Well... the code isn't really useless... it purges/clear the .ftaccess file on each visit (!?!)

What i don't understand is what it is for the $floodcount-10 usage, since it's always -9 here and therefore if($floodcount-10>=0) is always FALSE. Furthermore, by the same reason, explode(' || ', $floodarray[$floodcount-3]); will always return nothing and block_ip($blocker_row); never reached therefore?????

Also note the .ftaccess file is opened two times but closed only once (and in wrong place), side effects from that? who knows from all those server configurations...

In the other hand, this function can be improved a lot to speed it up, mainly if the $floodcount-10 is really a way of doing things, most of the function code can be skipped if the result is empty..

I was about to modify/fix/improve that function to my understanding, but first i wanted to let you guys know about the issue as you're the current NukeSentinel maintainers, right?

What do you think? open to discussion...
 
View user's profile Send private message Visit poster's website
Guardian2003
Site Admin


Joined: Aug 28, 2003
Posts: 6793
Location: Ha Noi, Viet Nam

PostPosted: Mon Nov 09, 2009 9:43 am Reply with quote

Check the configuration again Smile
It won't block it if it isn't set to block it and your setting is at 'Email Admin & Default Page' - does it have the option 'Email, Block & Default page' ??
 
View user's profile Send private message Send e-mail
meotoo
PostPosted: Mon Nov 09, 2009 9:50 am Reply with quote

ops... feeling embarrassed here... Wink

You're right, i didn't had the '& Block' statement set as well.

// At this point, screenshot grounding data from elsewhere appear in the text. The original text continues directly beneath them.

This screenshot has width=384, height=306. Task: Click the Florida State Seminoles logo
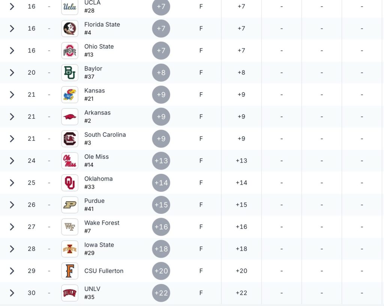click(70, 28)
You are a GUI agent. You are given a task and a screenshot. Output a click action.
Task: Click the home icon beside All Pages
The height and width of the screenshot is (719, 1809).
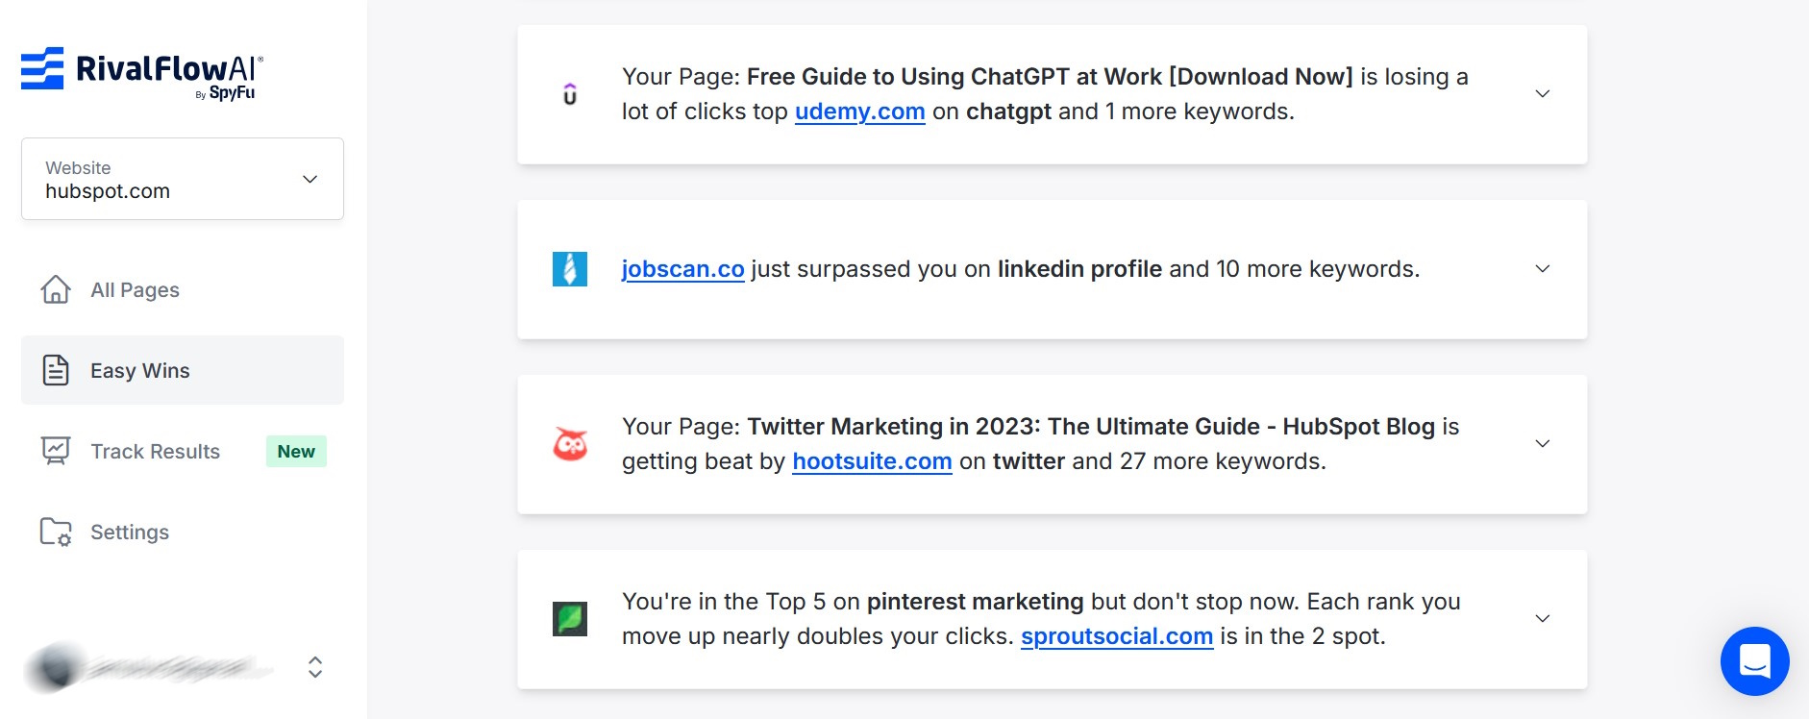[56, 289]
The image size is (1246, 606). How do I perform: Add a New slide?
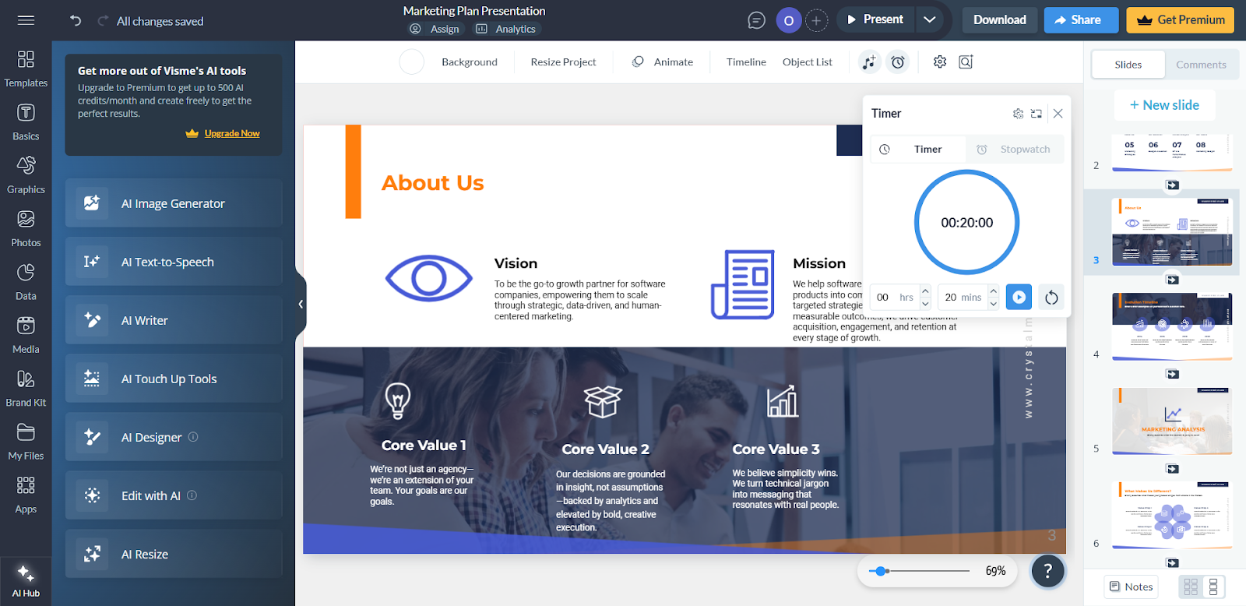1164,105
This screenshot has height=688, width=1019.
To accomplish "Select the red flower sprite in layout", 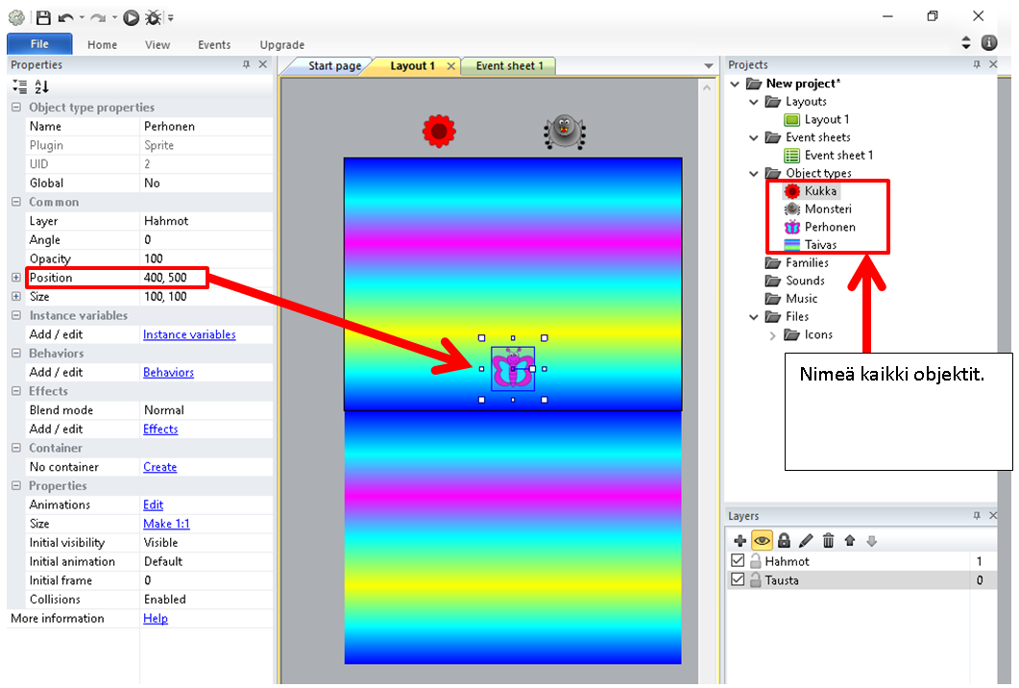I will (439, 131).
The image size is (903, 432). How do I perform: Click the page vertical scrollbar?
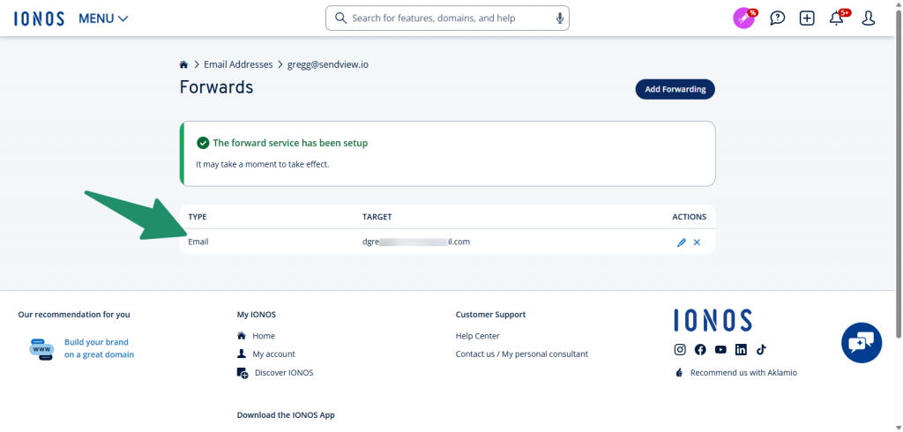coord(898,176)
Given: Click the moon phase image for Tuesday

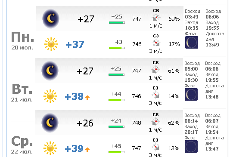Looking at the screenshot, I should tap(191, 94).
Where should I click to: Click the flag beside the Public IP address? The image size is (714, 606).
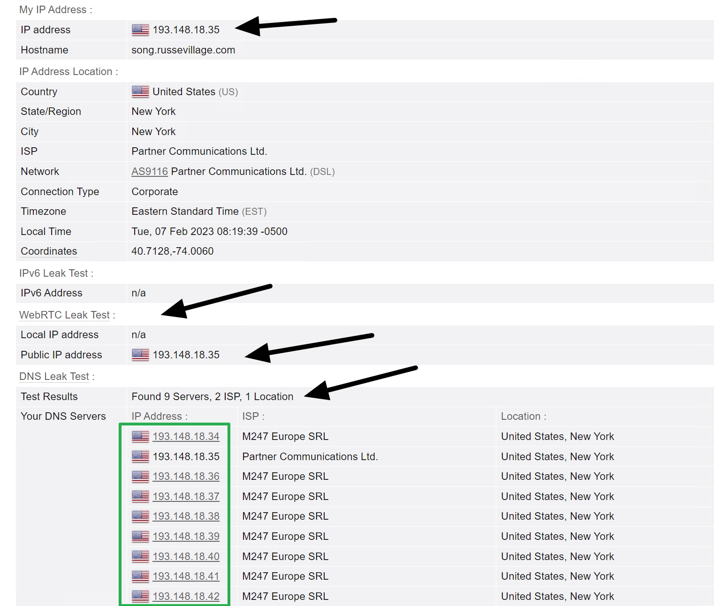[139, 355]
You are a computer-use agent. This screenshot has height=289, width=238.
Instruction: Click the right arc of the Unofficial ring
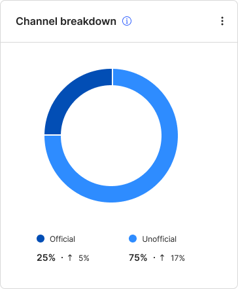[169, 136]
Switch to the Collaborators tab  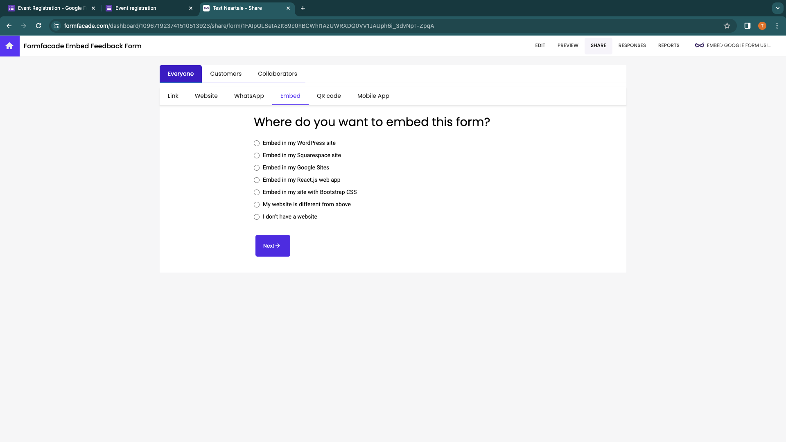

However, note i didn't received any email with a Flood abuse report, and since I use 'Email Admin' i should have received a lot of emails coming from NS if Anti-Flood would work ok, don't you think?
 
jakec
Site Admin


Joined: Feb 06, 2006
Posts: 3048
Location: United Kingdom

PostPosted: Mon Nov 09, 2009 11:29 am Reply with quote

It depends how quickly the page views are occuring. Check the Flood Delay settings under General Settings in the Administration menu.

Are you using RN?

If you are then I would be surprised if it was a bot because of the captcha.

I think the default setting is 2 seconds and therefore if it is a human they are probably not posting quick enough to trigger the Flood blocker.
 
View user's profile Send private message
meotoo
PostPosted: Mon Nov 09, 2009 12:10 pm Reply with quote

Quote:
Are you using RN?


No.

Flood Delay set to 2 seconds here.

Quote:
If you are then I would be surprised if it was a bot because of the captcha.


It does not matter, because a captcha (or any other protection) does not forbid bots at all from sending/submitting forms.

Quote:
...not posting quick enough to trigger the Flood blocker.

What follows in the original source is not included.